On January 18, 2024, E! renewed the series for a second season and announced that production for the second season would begin in February 2024. On March 27, 2024, the cast of the second season was revealed. In August 2024, an official trailer for the second season was released and it was announced that the second season would have a two-night premiere on October 9 and October 10, 2024. Like the first season, the second season premiere aired simultaneously on E!'s sister channels Bravo, Syfy, and USA Network. The first two episodes of the second season became available to stream on Peacock on October 16 and October 17, 2024, with subsequent episodes being released one week after their original air date.
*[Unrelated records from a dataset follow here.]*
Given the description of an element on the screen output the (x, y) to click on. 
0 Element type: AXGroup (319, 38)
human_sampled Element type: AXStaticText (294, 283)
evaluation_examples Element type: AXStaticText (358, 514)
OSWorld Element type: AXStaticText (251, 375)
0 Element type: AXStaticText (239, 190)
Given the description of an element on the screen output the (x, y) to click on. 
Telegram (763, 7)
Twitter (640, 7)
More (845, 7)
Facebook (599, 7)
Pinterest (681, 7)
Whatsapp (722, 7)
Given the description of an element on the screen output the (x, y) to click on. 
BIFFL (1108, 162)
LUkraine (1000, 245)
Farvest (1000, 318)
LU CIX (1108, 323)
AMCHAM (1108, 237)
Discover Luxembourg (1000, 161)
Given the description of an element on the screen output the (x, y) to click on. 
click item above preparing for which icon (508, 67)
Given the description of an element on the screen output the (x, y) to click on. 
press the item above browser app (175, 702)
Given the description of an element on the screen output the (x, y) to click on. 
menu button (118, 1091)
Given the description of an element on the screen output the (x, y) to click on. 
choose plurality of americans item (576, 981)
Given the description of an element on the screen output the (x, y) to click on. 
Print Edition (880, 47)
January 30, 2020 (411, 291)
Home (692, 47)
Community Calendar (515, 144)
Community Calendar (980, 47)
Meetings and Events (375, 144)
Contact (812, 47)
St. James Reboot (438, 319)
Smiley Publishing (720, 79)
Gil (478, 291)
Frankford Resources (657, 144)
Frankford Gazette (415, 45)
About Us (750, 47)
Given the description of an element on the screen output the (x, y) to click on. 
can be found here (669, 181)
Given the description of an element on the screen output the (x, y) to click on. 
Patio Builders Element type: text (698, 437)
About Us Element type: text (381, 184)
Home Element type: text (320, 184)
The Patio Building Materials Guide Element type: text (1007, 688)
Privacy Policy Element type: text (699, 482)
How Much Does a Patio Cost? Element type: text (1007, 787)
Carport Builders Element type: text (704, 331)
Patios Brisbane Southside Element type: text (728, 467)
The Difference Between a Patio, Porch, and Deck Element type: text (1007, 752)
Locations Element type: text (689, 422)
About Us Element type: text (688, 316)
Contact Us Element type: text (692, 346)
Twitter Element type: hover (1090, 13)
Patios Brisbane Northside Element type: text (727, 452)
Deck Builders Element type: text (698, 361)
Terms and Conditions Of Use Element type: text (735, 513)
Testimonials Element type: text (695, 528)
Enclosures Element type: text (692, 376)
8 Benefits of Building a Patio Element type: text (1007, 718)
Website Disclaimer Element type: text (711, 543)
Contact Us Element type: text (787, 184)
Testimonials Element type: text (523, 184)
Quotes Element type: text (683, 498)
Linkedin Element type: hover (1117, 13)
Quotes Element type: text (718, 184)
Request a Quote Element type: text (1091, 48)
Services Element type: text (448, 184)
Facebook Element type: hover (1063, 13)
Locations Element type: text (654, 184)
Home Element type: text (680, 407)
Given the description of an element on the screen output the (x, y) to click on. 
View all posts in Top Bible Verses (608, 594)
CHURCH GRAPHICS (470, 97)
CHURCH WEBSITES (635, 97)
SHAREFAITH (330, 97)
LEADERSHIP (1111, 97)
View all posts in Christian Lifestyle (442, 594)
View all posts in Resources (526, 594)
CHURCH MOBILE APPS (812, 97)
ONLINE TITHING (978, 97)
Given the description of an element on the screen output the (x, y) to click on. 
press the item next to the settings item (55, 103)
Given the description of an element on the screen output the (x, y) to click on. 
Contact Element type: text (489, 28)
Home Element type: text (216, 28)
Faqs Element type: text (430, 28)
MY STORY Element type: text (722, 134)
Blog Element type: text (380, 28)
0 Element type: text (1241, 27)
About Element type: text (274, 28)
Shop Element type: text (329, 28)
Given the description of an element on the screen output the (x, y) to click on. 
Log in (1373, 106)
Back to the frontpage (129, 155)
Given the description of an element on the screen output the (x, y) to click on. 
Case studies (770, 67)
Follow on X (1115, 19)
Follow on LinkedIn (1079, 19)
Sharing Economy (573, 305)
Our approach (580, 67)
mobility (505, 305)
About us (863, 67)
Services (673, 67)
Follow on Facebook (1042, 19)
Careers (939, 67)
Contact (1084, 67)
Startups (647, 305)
On May 9, 2025, it was announced that the series was renewed for a third season and would move to Peacock, which premiered on February 26, 2026.

==Ratings==
The series premiere of House of Villains was watched by 1.2 million viewers across all platforms over the course of one week, with 500,000 of those viewers being in the adults 18–49 key demographic, making it E!'s most successful series launch since The Bradshaw Bunch in 2020. Overall, episodes in the first season averaged 861,000 total viewers and 384,000 viewers in the 18–49 key demographic after 35 days of multiplatform viewing.